Prevention of atrial fibrillation starts early with living a healthy lifestyle. Patients with known cardiac risk factors should eat a healthy, balanced diet with plenty of servings of fresh fruit and vegetables as well as lean proteins (fish, poultry, beans, and yogurt) and whole grains.
It is also important to limit excessive consumption of caffeine, alcohol, and tobacco.
People with risk factors for the condition should consider adding cardio exercise multiple times weekly, but should check with their physicians prior to starting a new routine to assess safety.
Depending on the severity, atrial fibrillation can be treated a number of different ways.
Various ways to manage the symptoms with medication are usually where most physicians will start. If this manages the patient’s AFib, it may be unnecessary to pursue any further treatment.
A frequently prescribed category of atrial fibrillation medication is blood pressure reducers.
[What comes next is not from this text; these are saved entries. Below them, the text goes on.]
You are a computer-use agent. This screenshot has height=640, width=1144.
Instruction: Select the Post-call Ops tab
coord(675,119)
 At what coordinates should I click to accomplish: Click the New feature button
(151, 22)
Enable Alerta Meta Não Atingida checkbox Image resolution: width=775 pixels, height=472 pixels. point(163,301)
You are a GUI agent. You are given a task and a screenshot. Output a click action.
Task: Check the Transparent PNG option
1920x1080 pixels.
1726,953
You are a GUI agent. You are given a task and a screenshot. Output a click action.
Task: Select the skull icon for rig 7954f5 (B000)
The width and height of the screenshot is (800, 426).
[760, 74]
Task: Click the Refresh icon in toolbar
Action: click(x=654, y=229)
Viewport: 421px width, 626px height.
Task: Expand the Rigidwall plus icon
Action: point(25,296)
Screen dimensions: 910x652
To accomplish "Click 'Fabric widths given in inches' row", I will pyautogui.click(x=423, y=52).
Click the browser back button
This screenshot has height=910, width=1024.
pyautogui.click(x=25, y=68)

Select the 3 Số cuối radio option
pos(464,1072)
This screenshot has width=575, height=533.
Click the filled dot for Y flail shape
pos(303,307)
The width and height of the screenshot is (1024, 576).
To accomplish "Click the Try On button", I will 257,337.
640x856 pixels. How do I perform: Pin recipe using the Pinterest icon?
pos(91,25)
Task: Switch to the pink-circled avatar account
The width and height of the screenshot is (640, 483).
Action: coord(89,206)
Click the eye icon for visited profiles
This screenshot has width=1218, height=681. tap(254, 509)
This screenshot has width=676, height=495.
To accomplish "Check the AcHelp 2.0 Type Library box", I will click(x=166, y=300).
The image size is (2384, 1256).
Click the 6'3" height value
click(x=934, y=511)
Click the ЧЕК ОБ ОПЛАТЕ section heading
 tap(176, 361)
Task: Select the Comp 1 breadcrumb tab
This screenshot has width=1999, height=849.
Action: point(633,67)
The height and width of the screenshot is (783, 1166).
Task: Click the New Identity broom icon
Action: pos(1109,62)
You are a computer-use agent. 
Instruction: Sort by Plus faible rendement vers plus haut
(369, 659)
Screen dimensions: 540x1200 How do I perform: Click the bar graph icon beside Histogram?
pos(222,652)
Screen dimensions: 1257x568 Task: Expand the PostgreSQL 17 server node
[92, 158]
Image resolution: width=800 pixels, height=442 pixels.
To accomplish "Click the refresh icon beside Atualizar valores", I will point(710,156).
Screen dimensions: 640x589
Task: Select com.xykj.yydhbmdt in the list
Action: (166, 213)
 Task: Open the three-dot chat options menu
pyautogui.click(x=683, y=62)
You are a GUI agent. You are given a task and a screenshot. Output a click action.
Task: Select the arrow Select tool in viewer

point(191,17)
Two different common medication types are used – beta-blockers and calcium channel blockers. Both of these medication categories work to slow down the heart rate by relaxing the patient’s blood vessels which results in lowering their blood pressure. Examples of beta-blockers include Atenolol (Tenormin), Carvedilol (Coreg), and Propranolol (Inderal and Innopran), and examples of calcium channel blockers include Diltiazem (Cardizem and Dilacor) and Verapamil (Calan SR and Verelan).
In addition to one or more blood pressure medications, physicians will also prescribe a blood thinner to stop the formation of blood clots (and ultimately, prevent a stroke). In fact, in some cases, a blood thinner can actually reduce the rate of blood clot related strokes by between 50 and 70%. Common medications in this category are Aspirin, Heparin, and Warfarin (Coumadin and Jantoven).
Physicians will also often prescribe Digoxin or a channel blocker (sodium channel blockers like Quinidine and/or potassium channel blockers like Dofetilide) to control the patient’s heart rate by managing the rate that the electrical signals move through the heart. Another term for this type of medical therapy is chemical cardioversion, which forces the heart back into a normal rhythm. These medications will need to be started while under physician supervision in a hospital.
If medication fails, additional measures can be taken.
Electrical cardioversion is performed under general anesthesia. This procedure is performed by a trained physician who will deliver electrical shocks directly to the heart to force it back into a normal rhythm, essentially “resetting” it.
Further, more invasive options include cardiac ablation (done through a tube inserted into a blood vessel in the groin that burns off the problematic tissue), Maze and Mini Maze procedures (locks the electrical impulses strictly into specific pathways and can be performed either during a full open heart surgery or through endoscopic keyhole incisions) and a combination of the two called a Convergent procedure.
A pacemaker is the most extreme option, where a machine is inserted into the heart to mechanically create a normal rhythm. This is often the absolute last choice, as it is the most permanent and invasive of all the treatment options.
In short, while atrial fibrillation may seem minor in comparison to more dramatic heart conditions, it should be taken very seriously. Left untreated, it can lead to critical and even possibly lethal complications. However, with awareness of its risk factors, causes, and symptoms, people can seek medical care as soon as they suspect they may have AFib and stop those potential complications before they progress.